But how we will make both work together? Lucky for you, America, the great state of Tennessee is leading the way on teacher evaluation:
In Murfreesboro City Schools, principals rated nearly half the teachers a five — the best score possible on the state’s new evaluation.
But in Fayette County Schools in far West Tennessee, only 1 percent garnered that rating.
The first glimpse of how educators fared under the system, which ultimately will affect whether they earn and keep tenure, demonstrated how subjective the process can be. The Tennessee Department of Education released principal observation data in December after The Tennessean and Williamson County Schools Director Mike Looney filed separate open records requests for it.

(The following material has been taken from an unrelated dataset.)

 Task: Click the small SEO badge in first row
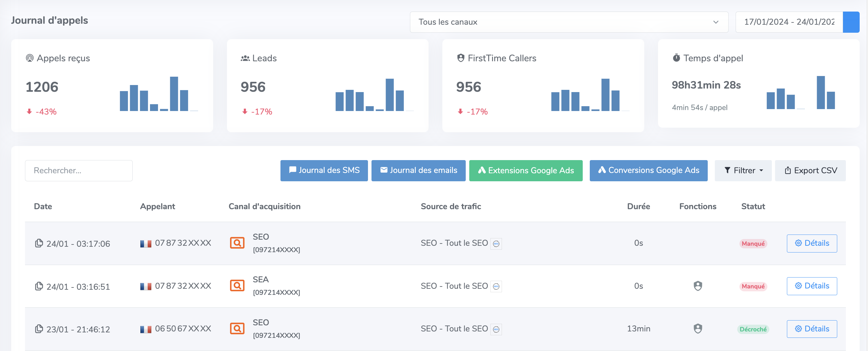pos(496,243)
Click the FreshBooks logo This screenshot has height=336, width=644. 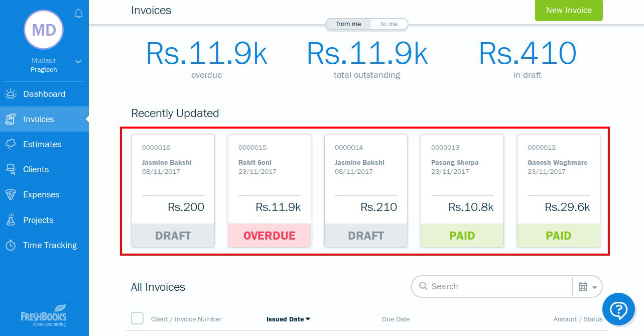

Looney said he wanted the data for comparison after Williamson principals rated 97 percent of teachers a three or higher, and state education officials questioned those ratings. He said his county has a high level of teacher talent plus motivated students, and state officials shouldn’t pressure districts to align scores with projections.
“To come to some conclusion that our scores are too high ... is preposterous,” Looney said. “We are not going to feel compelled or pushed into making our teachers fit some bell curve.”Oh, Mr. Looney, you poor, deluded man. Don't you understand? Everyone knows that there must be a certain percentage of teachers who suck. Rich people say it's so; who are you to argue? We already do it with the kids; read Todd Farley. He tells stories of adjusting standardized test grades to make them fit pre-determined distributions drawn up by psychometricians. If we're doing it for the kids, why shouldn't the teachers also be subject to the statisticians' whims?
Of course, this logic requires that we all accept certain... contortions:
Tennessee and 16 other states redesigned teacher evaluation models in the past two years, tying ratings to student test scores, according to the National Council on Teacher Quality. Tennessee, further along than most, both designed and piloted its new system in the 2010-11 school year and put it into effect for all districts this school year.
Under the new system, 35 percent of the final score is on student learning gains and 15 percent on data the school chooses, such as ACT scores. Principals use a long list of measures for success to do their observations, which count for the other half.
The state predicted that districts would rate 3-5 percent of teachers as ones; 10-25 percent as twos; 40-50 percent as threes; 10-25 percent as fours and 5-10 percent as fives. No district that submitted data hit all those ranges.
The projections were based on value-added scores — which measure how much students learned in a year — how other districts using the same observation form distributed scores, and research from the National Institute for Effective Teaching, said Emily Barton, the state’s assistant commissioner for curriculum and instruction. [emphasis mine]Oh dear - you mean the principal observations didn't match up with the value-added scores (the scores based on standardized test results)?
Wait - I thought the entire point of the principal evaluations was that they would mitigate against unreliable value-added scores. We all know the tests are insanely unreliable as measures of teacher effectiveness, but I thought we teachers didn't need to worry about that. These (usually irrelevant) test scores were only supposed to be a part of our evaluations: only 50%, or 30%, or even 20% of your final rating.
So it should be a good thing that the test scores don't match up with the principal evaluations. We should be happy about this - it means the system is working!
At the end of the school year, districts with observation scores that don’t closely align with value-added growth scores could penalize principals by taking 10 percent off their own evaluations, Barton said. For now, the state focus is that educators continue to get used to the new evaluations and that teachers get constructive feedback.Let's recap:
- Test scores are admittedly unreliable measures of teacher quality.
- So we need principal observations to mitigate against their unreliability.
- But we're going to check principal observations against test scores.
- And if there is a discrepancy, we'll punish the principal.